Description Frank Ch. Eigler 2005-10-26 21:03:20 UTC
See bug #908 comment #7.  The problem appears to be the runtime's eagerness to
wake up stpd regardless of context.  It needs to protect itself against being
invoked from such places, for example by deferring such signalling until it's
safe to do so (say, using a background timer).

Generally, you should review each kernel call made from within the runtime to
assess whether it is universally safe, or can/should be detected otherwise. 
Those functions that are only called during module init/exit need only a lesser
degree of care.  But those callable from probe handlers need to be paranoid.
Comment 1 Martin Hunt 2005-10-26 22:55:46 UTC
Looks nasty.  From within __switch_to() we cannot  do printk(), log() or
schedule anything to happen later, AFAICT. That's OK, because if we can detect
unsafe conditions, we can always put the data in a buffer and let the next IO
trigger the wake_up().

What exactly do you think should have been detected to determine that IO was
unsafe from within this function?

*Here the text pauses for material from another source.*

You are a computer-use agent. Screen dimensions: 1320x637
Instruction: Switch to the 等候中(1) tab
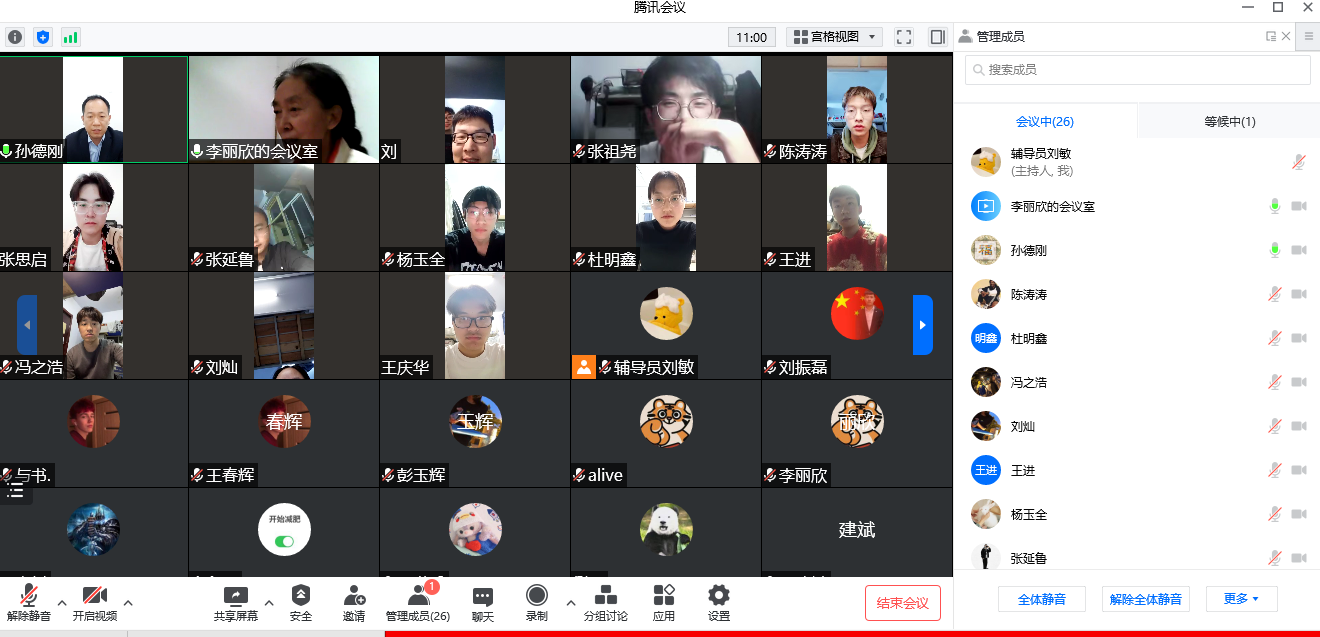click(1229, 122)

Because I am not sure.
Comment 2 Frank Ch. Eigler 2005-10-27 00:30:54 UTC
I don't know if there is a runtime test for safety.  The most pessimistic
approach is to always buffer, and use a background task of some sort to do all I/O.

We might be able to do some blacklisty thing with the assistance of the
translator.  The embedded-C code can tell where the probe point was inserted.  A
refined form would be able to test whether sensitive files like *sched.* were
involved in a kprobe.  That could trigger special behavior.
Comment 3 Martin Hunt 2005-11-10 17:28:23 UTC
This is being worked on.
Comment 4 Frank Ch. Eigler 2005-11-12 12:25:25 UTC
The problem may not be limited to I/O.  I believe the entire runtime needs to be
audited to enumerate and analyze **all** kernel functions used from within probe
context.  Any of these that contain critical sections, or call sensitive
subsidiary functions, need to be avoided if at all possible.  This avoidance can
include replication of kernel code if needed (since we will guarantee that no
introspective probe can be placed on a systemtap probe module).
Comment 5 Frank Ch. Eigler 2005-11-12 12:32:35 UTC
*** Bug 1837 has been marked as a duplicate of this bug. ***
Comment 6 Frank Ch. Eigler 2005-11-12 12:55:19 UTC
Another method of ameliorating the problem is consistent use of auxiliary worker
threads to carry out any kernel services that cannot be safely called and thus
need to be deferred.  Signalling between the probes and these worker threads (or
just one) would of course have to be simple and not itself involve kernel services.
Comment 7 Frank Ch. Eigler 2005-11-24 21:15:01 UTC
*** Bug 1919 has been marked as a duplicate of this bug. ***
Comment 8 Martin Hunt 2005-11-30 11:15:30 UTC
*** Bug 1594 has been marked as a duplicate of this bug. ***
Comment 9 Martin Hunt 2005-11-30 11:21:18 UTC
Checked in fix. Needs better testing, of course.
Comment 10 Frank Ch. Eigler 2005-11-30 21:35:38 UTC
Please construct some tests that aim to stress this new code.  For example, some
systemtap script to probe & log printk, hw interrupt handlers, and the like.